+++ LISTED ENTRIES +++

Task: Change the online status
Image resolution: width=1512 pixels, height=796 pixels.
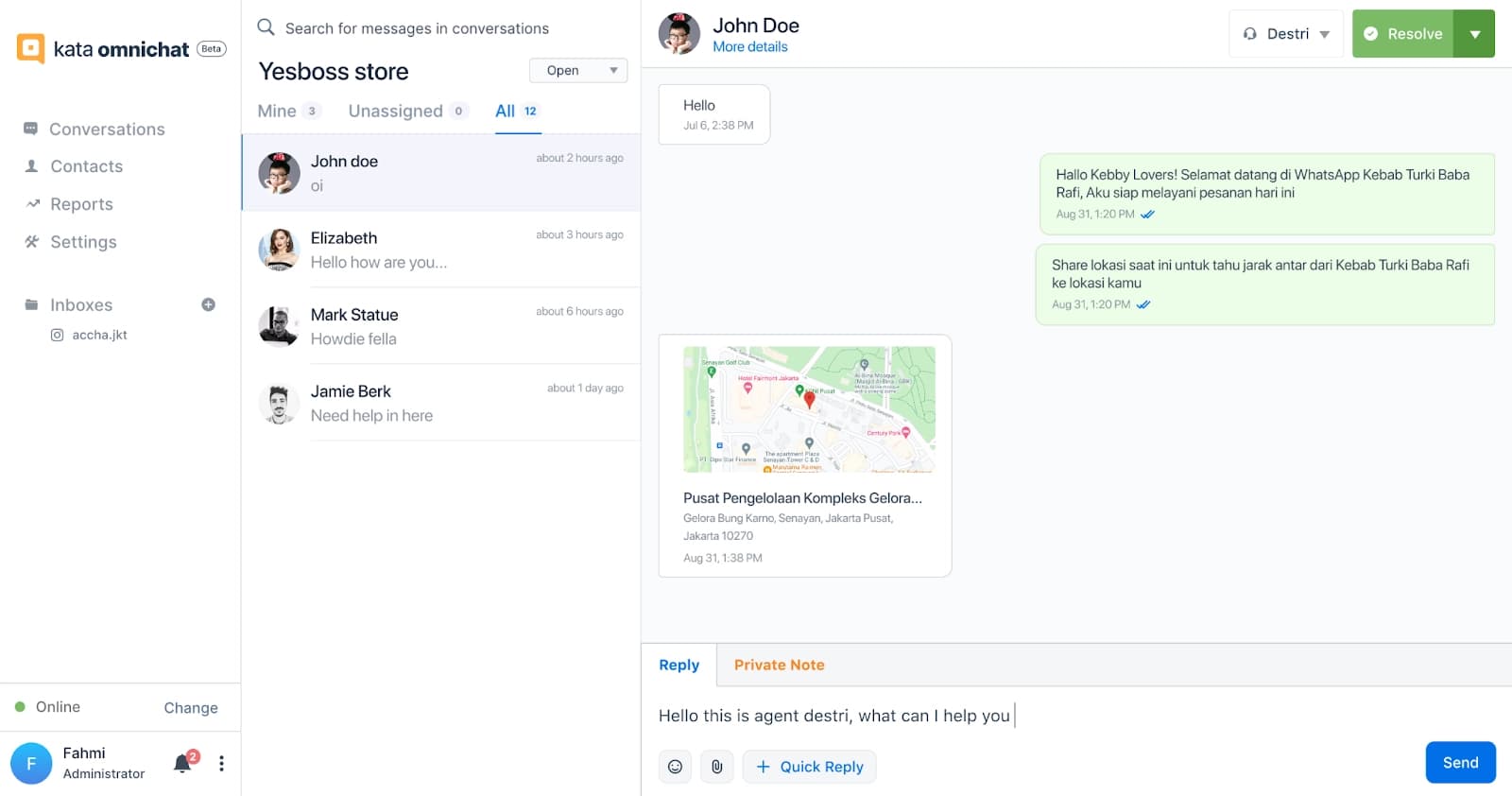Action: pos(190,708)
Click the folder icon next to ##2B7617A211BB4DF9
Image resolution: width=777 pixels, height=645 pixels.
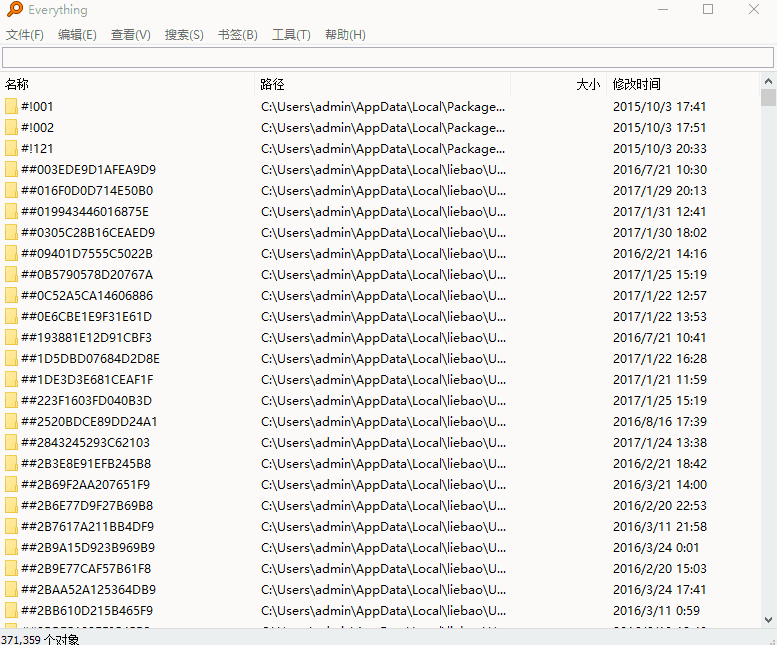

+++

**REQUIREMENT:** Reproduce all of the material above verbatim, line for line, omitting the pictures.

**FULL ANSWER:**
Task: Change the online status
Image resolution: width=1512 pixels, height=796 pixels.
Action: pos(190,708)
Click the folder icon next to ##2B7617A211BB4DF9
Image resolution: width=777 pixels, height=645 pixels.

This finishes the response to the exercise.